**EXERCISE PASSAGE**
▬▬▬

You are viewing a plain text version of this content. The canonical link for it is here.
Posted to user@mahout.apache.org by Muruga Prabu M <mu...@gmail.com> on 2011/01/28 07:39:43 UTC

Output the unique document id with the cluster dump utility

Hi,

I created a sequence file from a directory of text documents using the
'seqdirectory' in mahout. From the sequence file, a mahout vector file was
created using the 'seq2sparse' command in mahout. Then I used k-means
clustering to cluster the data. The command used is as follows. I am running
the programs in a hadoop cluster with the HADOOP_HOME and HADOOP_CONF
environment variable set.

./mahout kmeans -i /home/exthadoop1/mahout-vector/tfidf-vectors -o
/home/exthadoop1/output -c clusters -dm org.apache.mahout.common.
distance.CosineDistanceMeasure -x 5 -ow -cd 1 -k 5 -cl

To read/analyze the output, I use the cluster dump utility. The clusterdump
utility is invoked with the following options.

 ./mahout clusterdump --seqFileDir /home/exthadoop1/output/clusters-1
--pointsDir /home/exthadoop1/output/clusteredPoints --output cluster.txt

In my cluster.txt file, I get the clustername, the number of points in it,
the co-ordinates of the centroid, radius of the cluster and the weights and
set of documents in the cluster. The problem is, the document is represented
as points in an n-dimensional space. Is there any way to make clusterdump to
output the unique document id also along with the co-ordinates of the
document. It would be easier for me to see what are the documents in each
cluster. I am also attaching my cluster.txt output.

Regards,
Murugaprabu Marimuthu

▬▬▬

**ENTRIES SUPPLIED**

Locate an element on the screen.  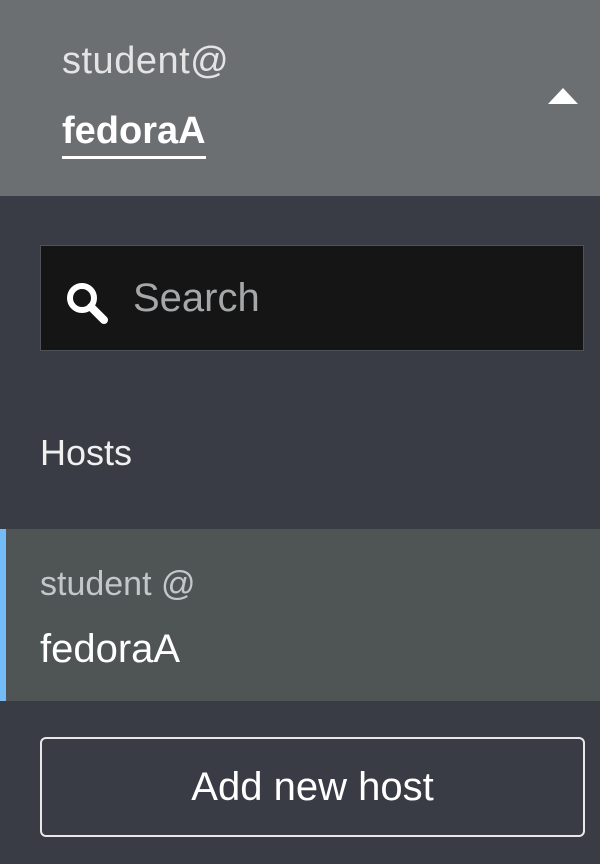
host-list-item-user: student @ is located at coordinates (118, 584).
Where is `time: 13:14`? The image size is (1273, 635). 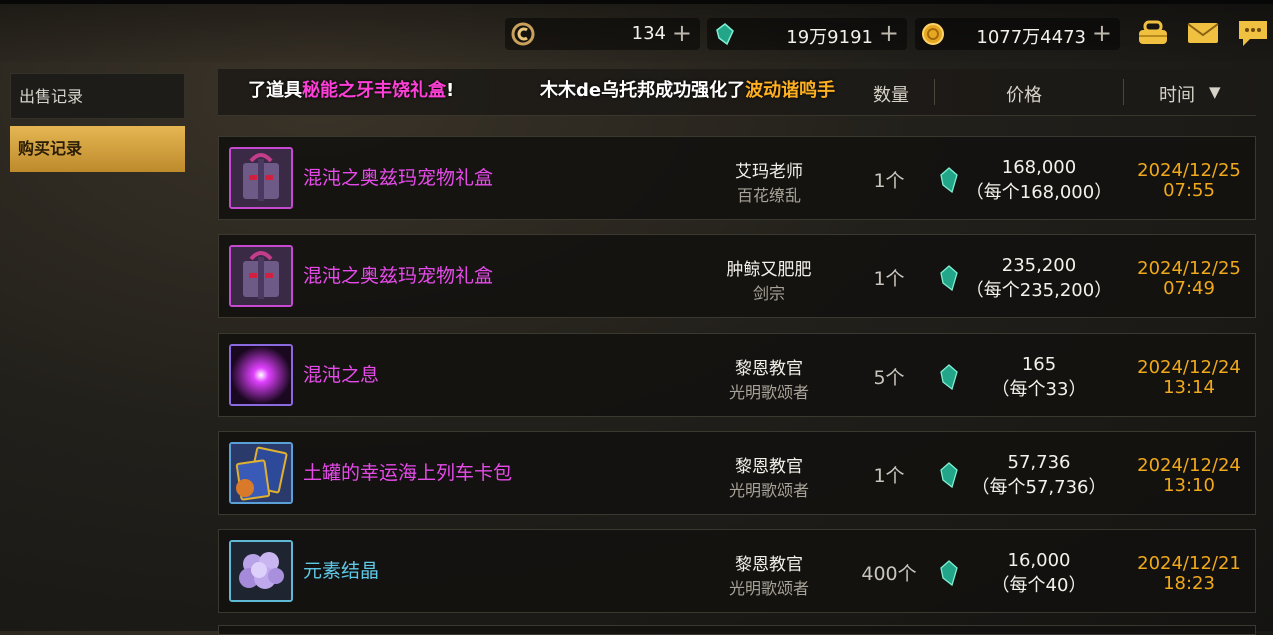
time: 13:14 is located at coordinates (1189, 388).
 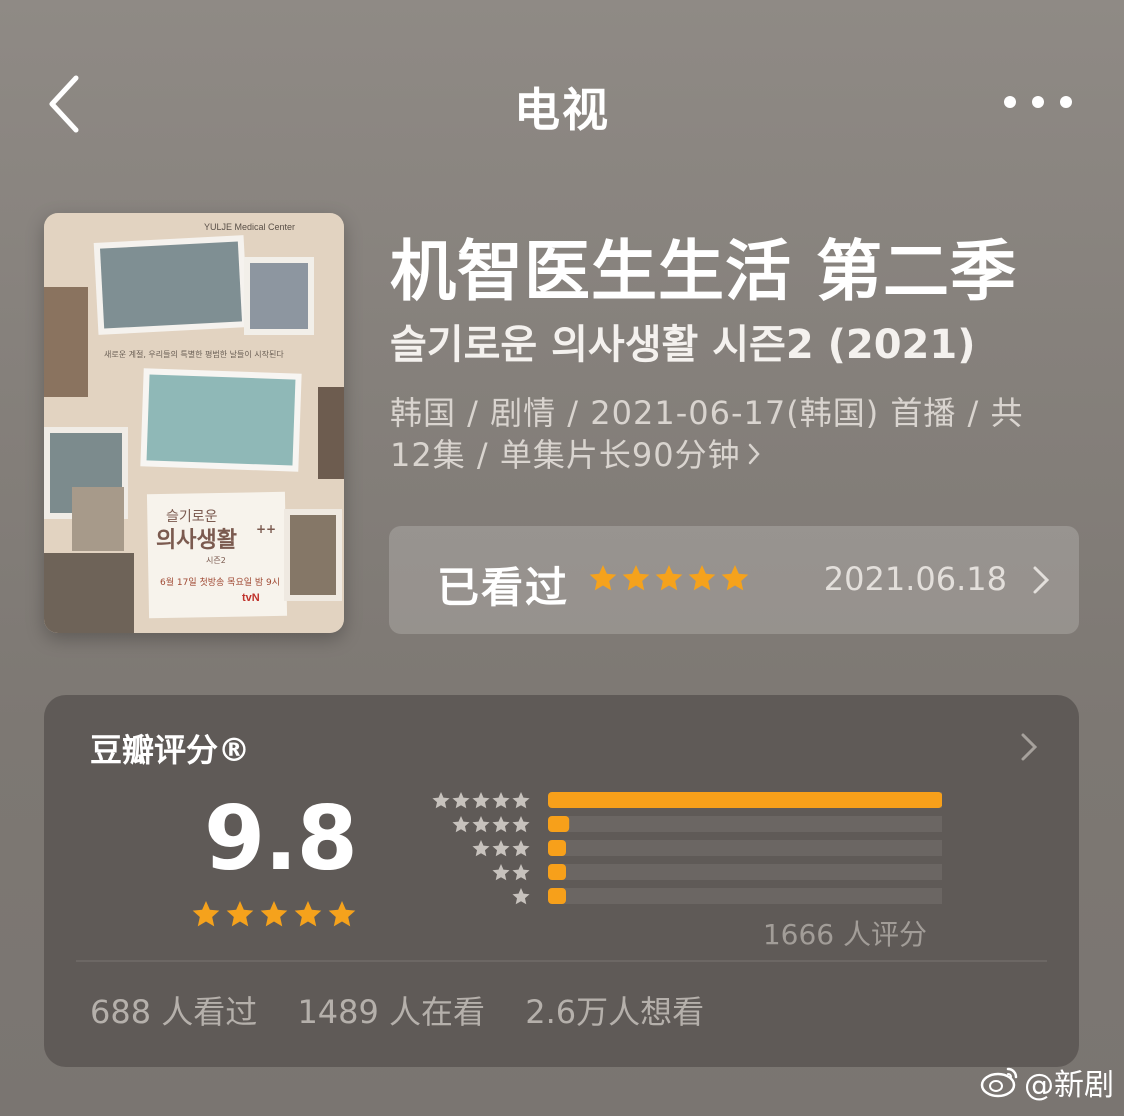 I want to click on poster-tagline: 새로운 계절, 우리들의 특별한 평범한 날들이 시작된다, so click(x=194, y=354).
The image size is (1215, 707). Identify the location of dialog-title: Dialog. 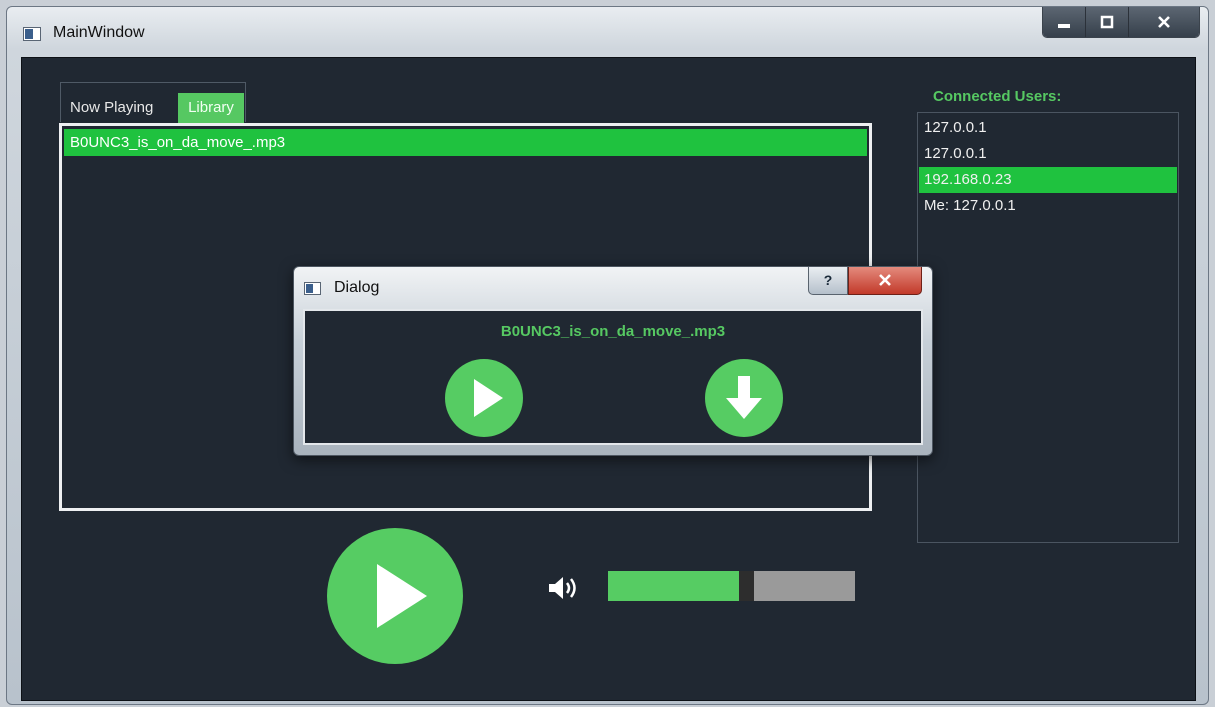
(357, 288).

▬▬▬

**WORK ORDER**
Return the passage of the Mahout clustering post starting at "I created a" and ending at "clusters -dm org.apache.mahout.common.", word for word. Answer from the Mahout clustering post alone, not from the rows.

**OUTPUT OF THE EXERCISE**
I created a sequence file from a directory of text documents using the
'seqdirectory' in mahout. From the sequence file, a mahout vector file was
created using the 'seq2sparse' command in mahout. Then I used k-means
clustering to cluster the data. The command used is as follows. I am running
the programs in a hadoop cluster with the HADOOP_HOME and HADOOP_CONF
environment variable set.

./mahout kmeans -i /home/exthadoop1/mahout-vector/tfidf-vectors -o
/home/exthadoop1/output -c clusters -dm org.apache.mahout.common.